● **TAREFAS**
a: No trecho, onde Anita se sentou?
b: Com base no trecho, explique por que a menina recebe o nome de Anita.
c: Altere a parte do trecho que vai de "Quero abraçar-te." até "do dia-a-dia comum.", substituindo "canções" por "músicas".

Meus pensamentos dão voltas, e sempre voltam ao ponto de partida.
Quero abraçar-te.

"...chegou e tirou toda a importância das coisas mais importantes, e de repente as maiores coisas ficaram pequenininhas perto de você. Eu não tenho pensado em qualquer outra coisa, desejado mais ninguém; sempre escuto as mesmas canções e minha vida tem sido apenas um aguardo teu. "

Rabiscos do dia-a-dia comum.

7.10.11

Anita:

Anita sentou-se na mochila de rodinhas,
Cabisbaixa e de semblante triste,
Pensando em sei-lá-o-quê.


Se o nome dela é mesmo Anita, também não sei.
Esse é o nome que eu lhe quis dar.


Cabelos ondulados e cor-de-chocolate lhe caem pela face
as mãozinhas tapando o rosto.

● **REGISTROS FORNECIDOS**
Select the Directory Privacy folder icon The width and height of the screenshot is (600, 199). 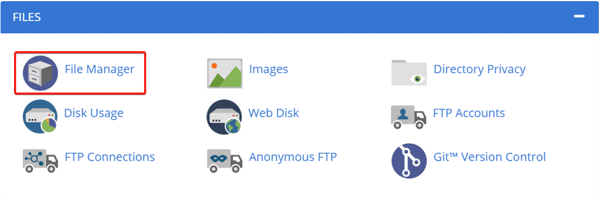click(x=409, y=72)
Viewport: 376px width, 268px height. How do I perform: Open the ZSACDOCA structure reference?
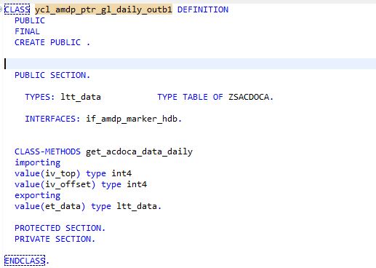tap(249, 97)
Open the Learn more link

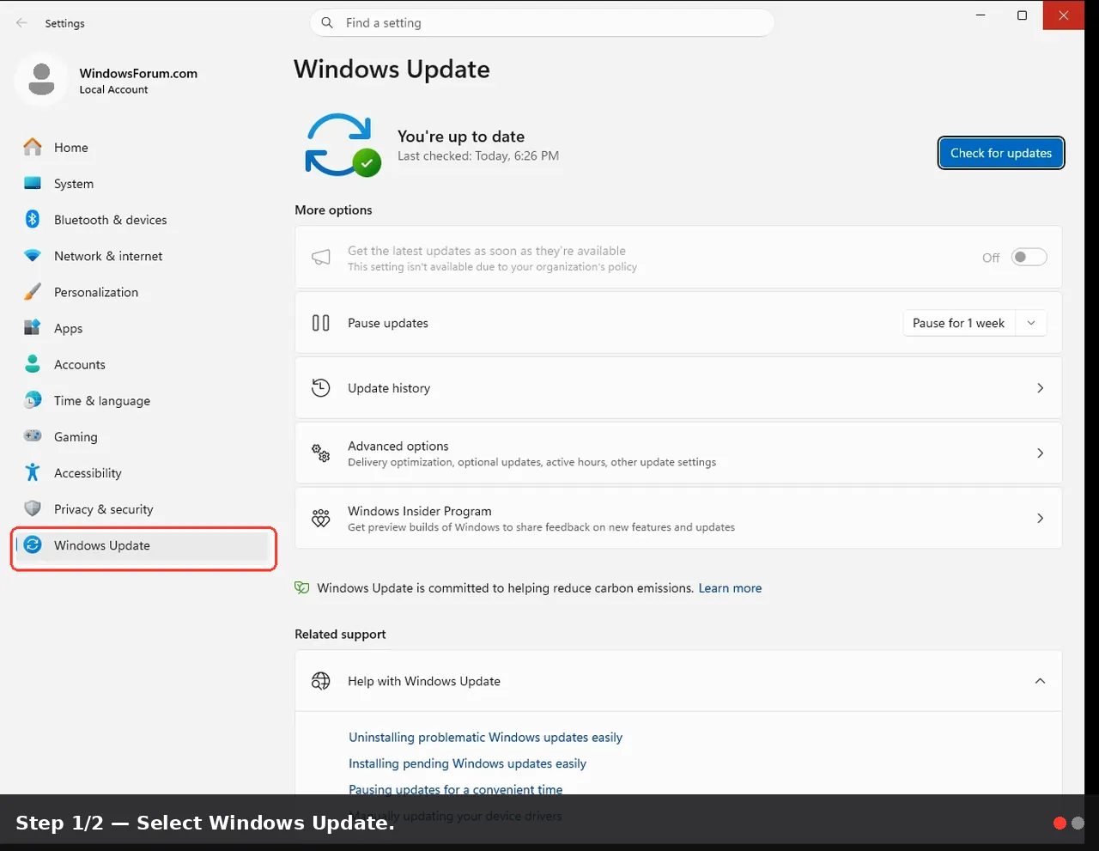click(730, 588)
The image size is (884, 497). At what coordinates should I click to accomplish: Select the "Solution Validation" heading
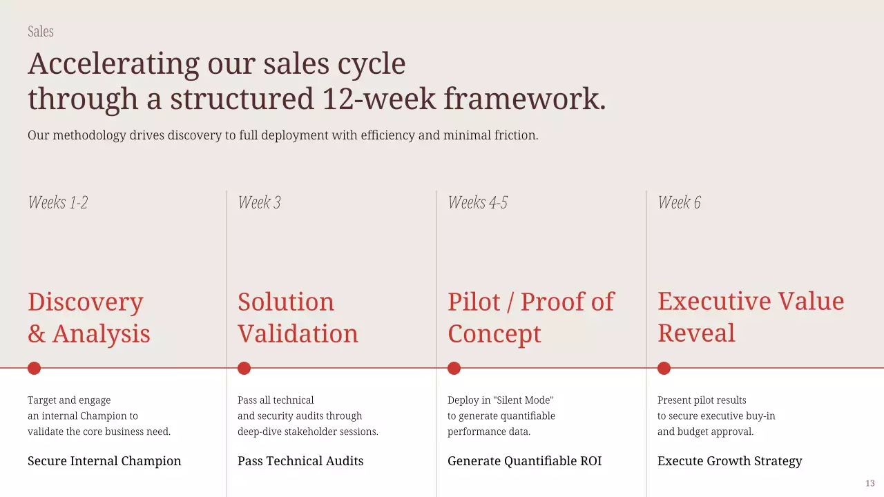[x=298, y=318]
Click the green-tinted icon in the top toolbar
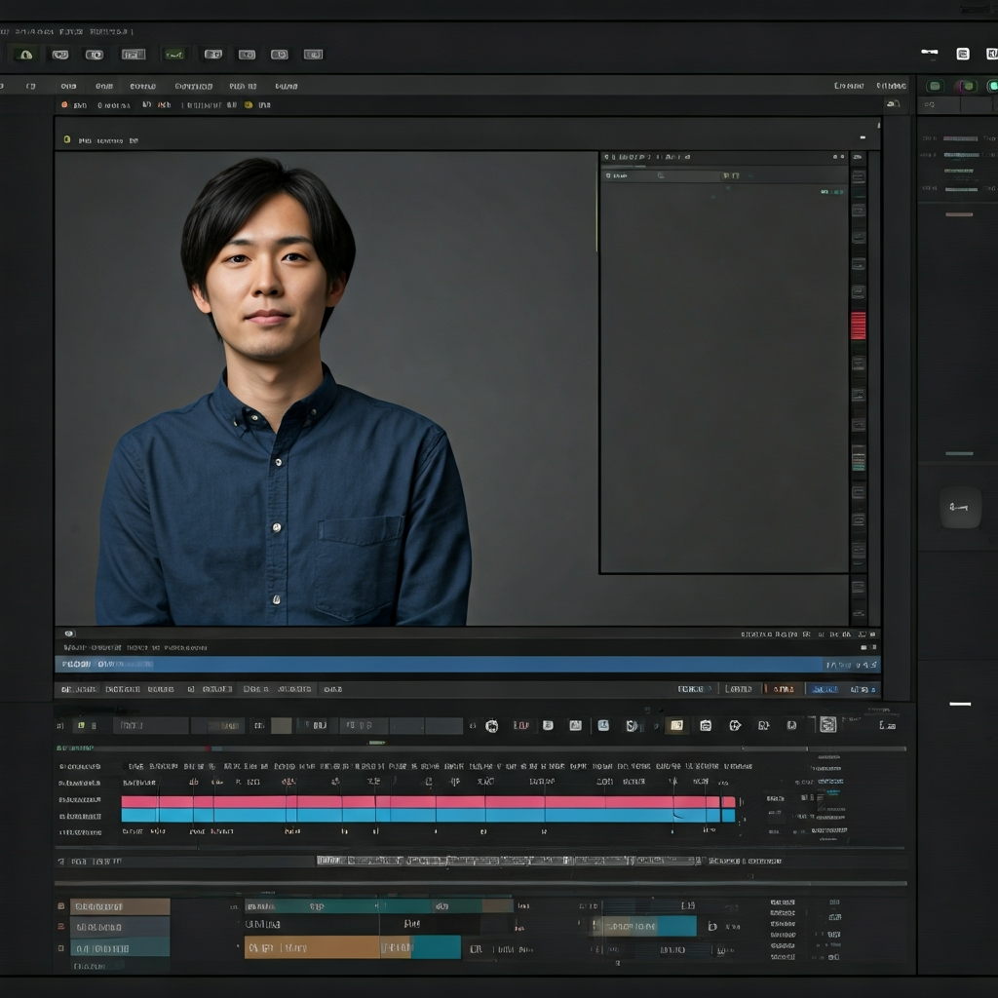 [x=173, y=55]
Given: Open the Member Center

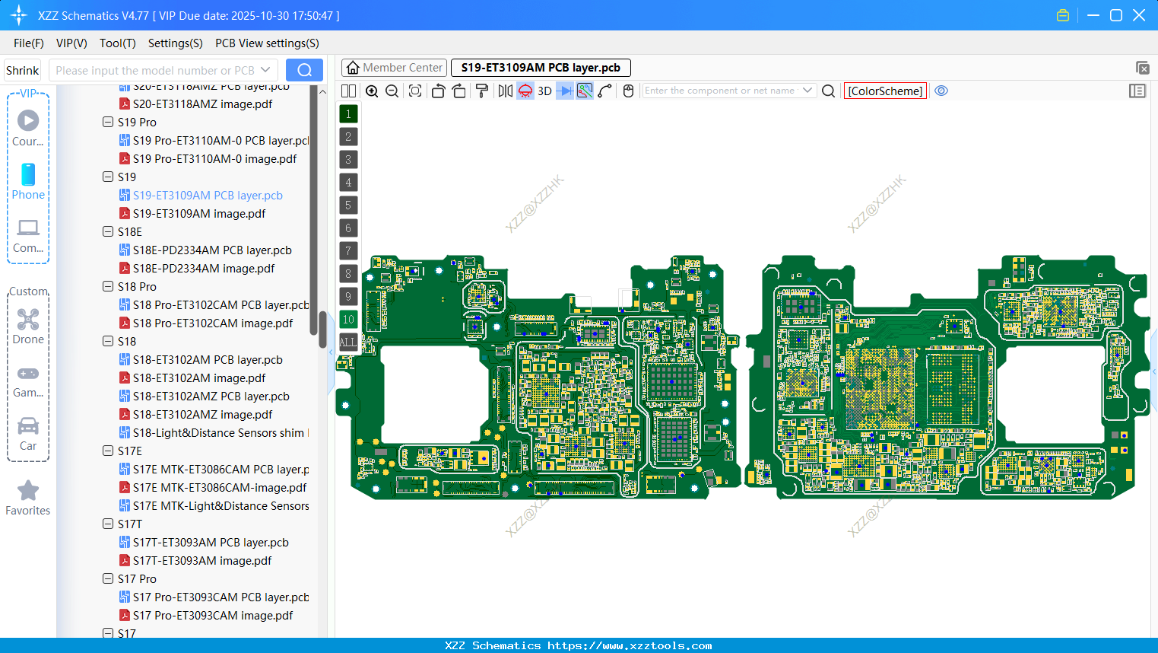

...

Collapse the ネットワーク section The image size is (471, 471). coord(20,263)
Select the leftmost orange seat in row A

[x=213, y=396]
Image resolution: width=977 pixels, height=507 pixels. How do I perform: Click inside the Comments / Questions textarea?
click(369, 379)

* * *

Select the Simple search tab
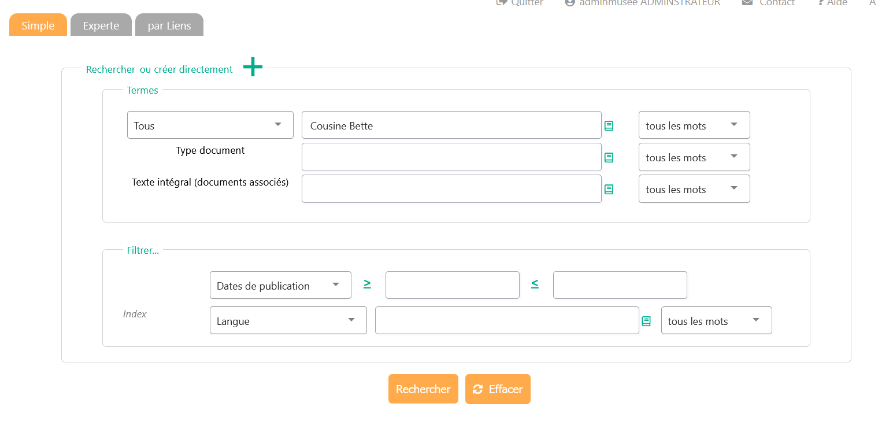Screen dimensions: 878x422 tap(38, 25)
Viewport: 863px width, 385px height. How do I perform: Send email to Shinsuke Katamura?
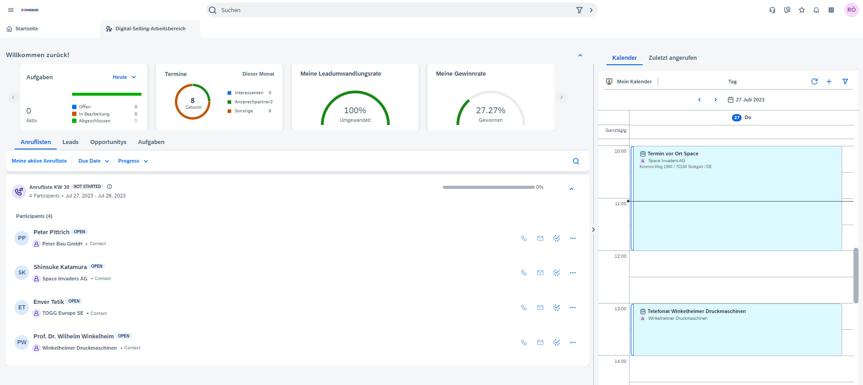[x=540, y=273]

● **PROBLEMAS RESOLVIDOS**
a: Anita sentou-se na mochila de rodinhas.

b: Quem escreve não sabe se o nome dela é mesmo Anita. Esse é apenas o nome que quis dar a ela.

c:
Quero abraçar-te.

"...chegou e tirou toda a importância das coisas mais importantes, e de repente as maiores coisas ficaram pequenininhas perto de você. Eu não tenho pensado em qualquer outra coisa, desejado mais ninguém; sempre escuto as mesmas músicas e minha vida tem sido apenas um aguardo teu. "

Rabiscos do dia-a-dia comum.